**Work task:** What is needed here is an exact transcription of all the entries.

- Opening Delimiter -

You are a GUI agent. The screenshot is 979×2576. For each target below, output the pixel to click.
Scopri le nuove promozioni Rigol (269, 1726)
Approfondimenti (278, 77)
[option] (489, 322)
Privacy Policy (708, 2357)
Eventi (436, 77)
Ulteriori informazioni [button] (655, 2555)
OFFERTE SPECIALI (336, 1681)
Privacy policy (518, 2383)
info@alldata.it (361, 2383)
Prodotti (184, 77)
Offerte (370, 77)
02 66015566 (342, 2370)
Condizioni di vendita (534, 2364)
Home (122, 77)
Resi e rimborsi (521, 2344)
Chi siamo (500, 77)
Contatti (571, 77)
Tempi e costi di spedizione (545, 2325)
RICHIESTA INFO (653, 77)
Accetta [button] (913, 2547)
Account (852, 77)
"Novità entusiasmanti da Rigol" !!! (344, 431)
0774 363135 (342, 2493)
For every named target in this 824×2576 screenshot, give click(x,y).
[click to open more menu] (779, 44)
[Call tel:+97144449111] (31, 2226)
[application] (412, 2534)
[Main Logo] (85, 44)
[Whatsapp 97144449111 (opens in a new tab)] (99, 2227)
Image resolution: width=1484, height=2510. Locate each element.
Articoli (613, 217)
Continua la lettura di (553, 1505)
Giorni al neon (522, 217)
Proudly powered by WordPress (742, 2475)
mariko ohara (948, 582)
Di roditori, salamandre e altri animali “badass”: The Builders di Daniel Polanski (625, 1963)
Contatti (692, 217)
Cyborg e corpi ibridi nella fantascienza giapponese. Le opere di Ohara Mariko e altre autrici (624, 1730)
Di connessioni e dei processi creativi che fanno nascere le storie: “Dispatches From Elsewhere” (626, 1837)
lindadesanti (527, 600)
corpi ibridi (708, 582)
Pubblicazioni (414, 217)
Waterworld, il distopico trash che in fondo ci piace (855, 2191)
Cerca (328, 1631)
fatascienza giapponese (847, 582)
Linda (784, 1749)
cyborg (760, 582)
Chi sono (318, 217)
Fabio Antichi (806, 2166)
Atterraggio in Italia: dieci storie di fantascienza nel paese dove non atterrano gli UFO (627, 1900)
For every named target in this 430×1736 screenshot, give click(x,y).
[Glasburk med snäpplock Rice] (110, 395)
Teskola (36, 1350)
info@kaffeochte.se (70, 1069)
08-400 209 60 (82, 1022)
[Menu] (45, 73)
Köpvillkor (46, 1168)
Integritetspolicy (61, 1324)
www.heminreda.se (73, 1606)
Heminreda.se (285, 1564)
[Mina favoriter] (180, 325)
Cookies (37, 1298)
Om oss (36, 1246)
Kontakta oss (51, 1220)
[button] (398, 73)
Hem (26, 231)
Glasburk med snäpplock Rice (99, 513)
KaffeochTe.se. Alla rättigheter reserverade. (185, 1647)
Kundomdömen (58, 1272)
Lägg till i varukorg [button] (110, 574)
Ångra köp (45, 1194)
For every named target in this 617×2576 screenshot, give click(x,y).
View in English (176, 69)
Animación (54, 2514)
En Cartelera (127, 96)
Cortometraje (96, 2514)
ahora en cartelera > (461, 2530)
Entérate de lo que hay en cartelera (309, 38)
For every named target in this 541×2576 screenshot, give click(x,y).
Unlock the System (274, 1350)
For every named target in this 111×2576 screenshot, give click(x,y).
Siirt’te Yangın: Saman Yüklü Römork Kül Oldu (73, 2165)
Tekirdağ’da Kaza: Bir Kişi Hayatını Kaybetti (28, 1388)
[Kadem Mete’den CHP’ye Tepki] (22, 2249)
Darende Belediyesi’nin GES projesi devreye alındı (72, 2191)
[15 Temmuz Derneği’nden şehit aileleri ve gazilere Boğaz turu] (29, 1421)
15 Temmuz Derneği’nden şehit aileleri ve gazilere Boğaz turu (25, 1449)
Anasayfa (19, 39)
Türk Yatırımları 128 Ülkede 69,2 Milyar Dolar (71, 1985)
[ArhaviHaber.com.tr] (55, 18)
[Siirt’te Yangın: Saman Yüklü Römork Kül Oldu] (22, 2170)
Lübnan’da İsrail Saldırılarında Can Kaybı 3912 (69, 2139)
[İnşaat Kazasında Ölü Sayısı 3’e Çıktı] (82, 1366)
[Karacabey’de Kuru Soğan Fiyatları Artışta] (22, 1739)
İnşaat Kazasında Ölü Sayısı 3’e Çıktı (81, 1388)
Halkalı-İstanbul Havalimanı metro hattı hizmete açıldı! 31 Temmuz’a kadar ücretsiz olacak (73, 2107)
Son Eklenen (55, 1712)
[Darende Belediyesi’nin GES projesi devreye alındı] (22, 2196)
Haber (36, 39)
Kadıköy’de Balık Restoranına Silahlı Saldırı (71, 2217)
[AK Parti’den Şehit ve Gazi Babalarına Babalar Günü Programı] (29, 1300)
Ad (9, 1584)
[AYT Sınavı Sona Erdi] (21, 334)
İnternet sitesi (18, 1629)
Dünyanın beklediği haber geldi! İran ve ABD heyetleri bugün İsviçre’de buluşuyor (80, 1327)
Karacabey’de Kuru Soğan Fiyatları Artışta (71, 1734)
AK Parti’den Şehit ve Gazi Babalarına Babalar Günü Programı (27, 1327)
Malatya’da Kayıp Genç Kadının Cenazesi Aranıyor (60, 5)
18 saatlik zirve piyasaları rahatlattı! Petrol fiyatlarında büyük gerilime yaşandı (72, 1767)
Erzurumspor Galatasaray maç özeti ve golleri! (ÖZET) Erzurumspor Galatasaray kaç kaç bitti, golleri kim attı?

- Closing Delimiter -

**Exercise output:**
You are a GUI agent. The screenshot is 979×2576. For each target below, output the pixel to click.
Scopri le nuove promozioni Rigol (269, 1726)
Approfondimenti (278, 77)
[option] (489, 322)
Privacy Policy (708, 2357)
Eventi (436, 77)
Ulteriori informazioni [button] (655, 2555)
OFFERTE SPECIALI (336, 1681)
Privacy policy (518, 2383)
info@alldata.it (361, 2383)
Prodotti (184, 77)
Offerte (370, 77)
02 66015566 (342, 2370)
Condizioni di vendita (534, 2364)
Home (122, 77)
Resi e rimborsi (521, 2344)
Chi siamo (500, 77)
Contatti (571, 77)
Tempi e costi di spedizione (545, 2325)
RICHIESTA INFO (653, 77)
Accetta [button] (913, 2547)
Account (852, 77)
"Novità entusiasmanti da Rigol" !!! (344, 431)
0774 363135 (342, 2493)
For every named target in this 824×2576 screenshot, give click(x,y).
[click to open more menu] (779, 44)
[Call tel:+97144449111] (31, 2226)
[application] (412, 2534)
[Main Logo] (85, 44)
[Whatsapp 97144449111 (opens in a new tab)] (99, 2227)
Image resolution: width=1484, height=2510. Locate each element.
Articoli (613, 217)
Continua la lettura di (553, 1505)
Giorni al neon (522, 217)
Proudly powered by WordPress (742, 2475)
mariko ohara (948, 582)
Di roditori, salamandre e altri animali “badass”: The Builders di Daniel Polanski (625, 1963)
Contatti (692, 217)
Cyborg e corpi ibridi nella fantascienza giapponese. Le opere di Ohara Mariko e altre autrici (624, 1730)
Di connessioni e dei processi creativi che fanno nascere le storie: “Dispatches From Elsewhere” (626, 1837)
lindadesanti (527, 600)
corpi ibridi (708, 582)
Pubblicazioni (414, 217)
Waterworld, il distopico trash che in fondo ci piace (855, 2191)
Cerca (328, 1631)
fatascienza giapponese (847, 582)
Linda (784, 1749)
cyborg (760, 582)
Chi sono (318, 217)
Fabio Antichi (806, 2166)
Atterraggio in Italia: dieci storie di fantascienza nel paese dove non atterrano gli UFO (627, 1900)
For every named target in this 430×1736 screenshot, give click(x,y).
[Glasburk med snäpplock Rice] (110, 395)
Teskola (36, 1350)
info@kaffeochte.se (70, 1069)
08-400 209 60 (82, 1022)
[Menu] (45, 73)
Köpvillkor (46, 1168)
Integritetspolicy (61, 1324)
www.heminreda.se (73, 1606)
Heminreda.se (285, 1564)
[Mina favoriter] (180, 325)
Cookies (37, 1298)
Om oss (36, 1246)
Kontakta oss (51, 1220)
[button] (398, 73)
Hem (26, 231)
Glasburk med snäpplock Rice (99, 513)
KaffeochTe.se. Alla rättigheter reserverade. (185, 1647)
Kundomdömen (58, 1272)
Lägg till i varukorg [button] (110, 574)
Ångra köp (45, 1194)
For every named target in this 617×2576 screenshot, give click(x,y).
View in English (176, 69)
Animación (54, 2514)
En Cartelera (127, 96)
Cortometraje (96, 2514)
ahora en cartelera > (461, 2530)
Entérate de lo que hay en cartelera (309, 38)
For every named target in this 541×2576 screenshot, give click(x,y).
Unlock the System (274, 1350)
For every named target in this 111×2576 screenshot, give click(x,y).
Siirt’te Yangın: Saman Yüklü Römork Kül Oldu (73, 2165)
Tekirdağ’da Kaza: Bir Kişi Hayatını Kaybetti (28, 1388)
[Kadem Mete’den CHP’ye Tepki] (22, 2249)
Darende Belediyesi’nin GES projesi devreye alındı (72, 2191)
[15 Temmuz Derneği’nden şehit aileleri ve gazilere Boğaz turu] (29, 1421)
15 Temmuz Derneği’nden şehit aileleri ve gazilere Boğaz turu (25, 1449)
Anasayfa (19, 39)
Türk Yatırımları 128 Ülkede 69,2 Milyar Dolar (71, 1985)
[ArhaviHaber.com.tr] (55, 18)
[Siirt’te Yangın: Saman Yüklü Römork Kül Oldu] (22, 2170)
Lübnan’da İsrail Saldırılarında Can Kaybı 3912 (69, 2139)
[İnşaat Kazasında Ölü Sayısı 3’e Çıktı] (82, 1366)
[Karacabey’de Kuru Soğan Fiyatları Artışta] (22, 1739)
İnşaat Kazasında Ölü Sayısı 3’e Çıktı (81, 1388)
Halkalı-İstanbul Havalimanı metro hattı hizmete açıldı! 31 Temmuz’a kadar ücretsiz olacak (73, 2107)
Son Eklenen (55, 1712)
[Darende Belediyesi’nin GES projesi devreye alındı] (22, 2196)
Haber (36, 39)
Kadıköy’de Balık Restoranına Silahlı Saldırı (71, 2217)
[AK Parti’den Şehit ve Gazi Babalarına Babalar Günü Programı] (29, 1300)
Ad (9, 1584)
[AYT Sınavı Sona Erdi] (21, 334)
İnternet sitesi (18, 1629)
Dünyanın beklediği haber geldi! İran ve ABD heyetleri bugün İsviçre’de buluşuyor (80, 1327)
Karacabey’de Kuru Soğan Fiyatları Artışta (71, 1734)
AK Parti’den Şehit ve Gazi Babalarına Babalar Günü Programı (27, 1327)
Malatya’da Kayıp Genç Kadının Cenazesi Aranıyor (60, 5)
18 saatlik zirve piyasaları rahatlattı! Petrol fiyatlarında büyük gerilime yaşandı (72, 1767)
Erzurumspor Galatasaray maç özeti ve golleri! (ÖZET) Erzurumspor Galatasaray kaç kaç bitti, golleri kim attı?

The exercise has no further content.